Kenneth MacMillan’s 1965 creation of Romeo & Juliet for the Royal Ballet hit the headlines when the premiere went to Margot Fonteyn and Rudolf Nureyev at Covent Garden displacing Lynn Seymour and Christopher Gable for whom the was created.  The ballet is rooted in the 1960s spirit of youth culture which championed sexual freedom.  I first saw it in the 1990s at Covent Garden with original designs by Nicholas Georgiadis and costumes by Yolanda Sonnabend.  The work, set to Sergei Prokofiev’s 1935 composition, is one of the most thrilling dramatic ballets ever produced in the twentieth century.

Just before his death, MacMillan restaged it in 1992 for the Birmingham Royal Ballet.  He did not use Georgiades and Sonnabend’s designs but selected Paul Andrews to create new visuals for the touring company.  Georgiadis’ aesthetic was rooted in the late Renaissance whereas Andrews’ brief was to set the story earlier in the Italian Renaissance.  This does not make a huge difference in the look of the work but there are moments when clearer staging would have been more effective and a theatre director’s eye would have been useful at certain points in this production.  For example, when Juliet takes poison, and is believed to be dead, her parents and attendants rush to her prone body.  Because her bed is not raised, and her head is pointing upstage, and because the family also look upstage, we lose all faces and see no drama at all.  This production is so under-lit so that the general wash flattens out the individual creating a general murk.  Is this Lighting Designer John B. Read’s intention or is it that a technician neglected to raise the lighting levels for Sadler’s Wells?

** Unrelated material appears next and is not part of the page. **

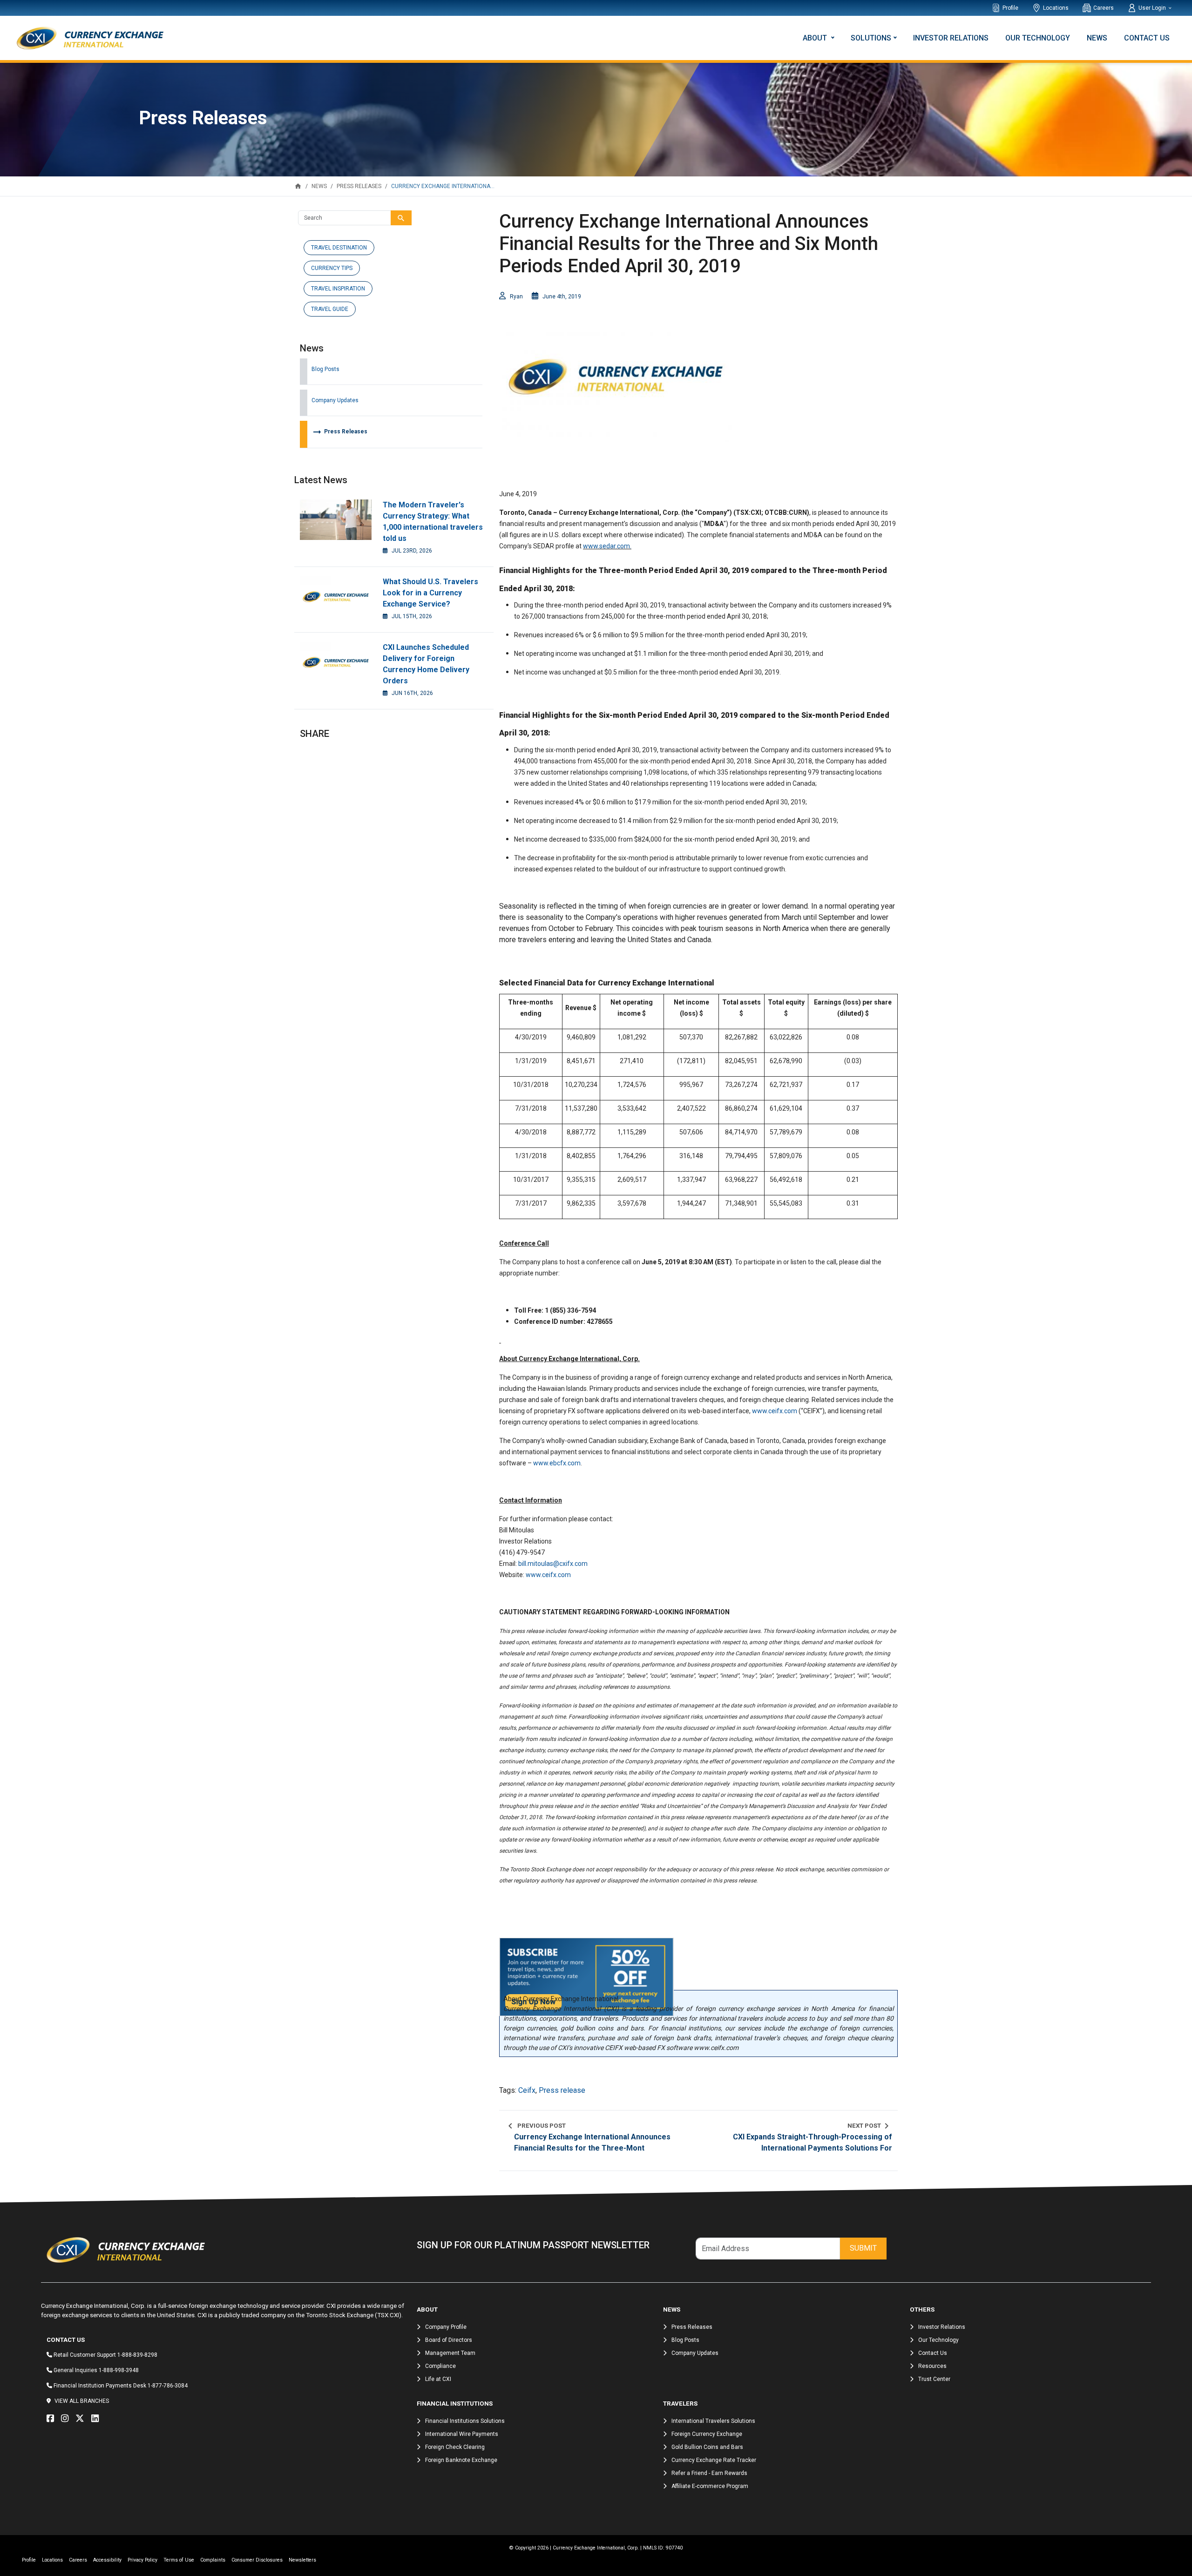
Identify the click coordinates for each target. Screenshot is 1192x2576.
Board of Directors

But this is a dramatic ballet focusing on Shakespeare’s doomed lovers and it is the dancers who should lead the action.  The Japanese ballerina Momoko Hirata creates a Juliet who is a believable fourteen year old with her delicate frame.  She is a strong actor and is able to portray the obsession with poignancy and fight.  Her technique is flawless and she is well matched in her Romeo, the enigmatic Chilean dancer César Morales.  He too has acting talent that can express both machismo and gentleness.  The choreography lacks an erotic charge but Hirata and Morales try their best to inflect their performances with this dynamic.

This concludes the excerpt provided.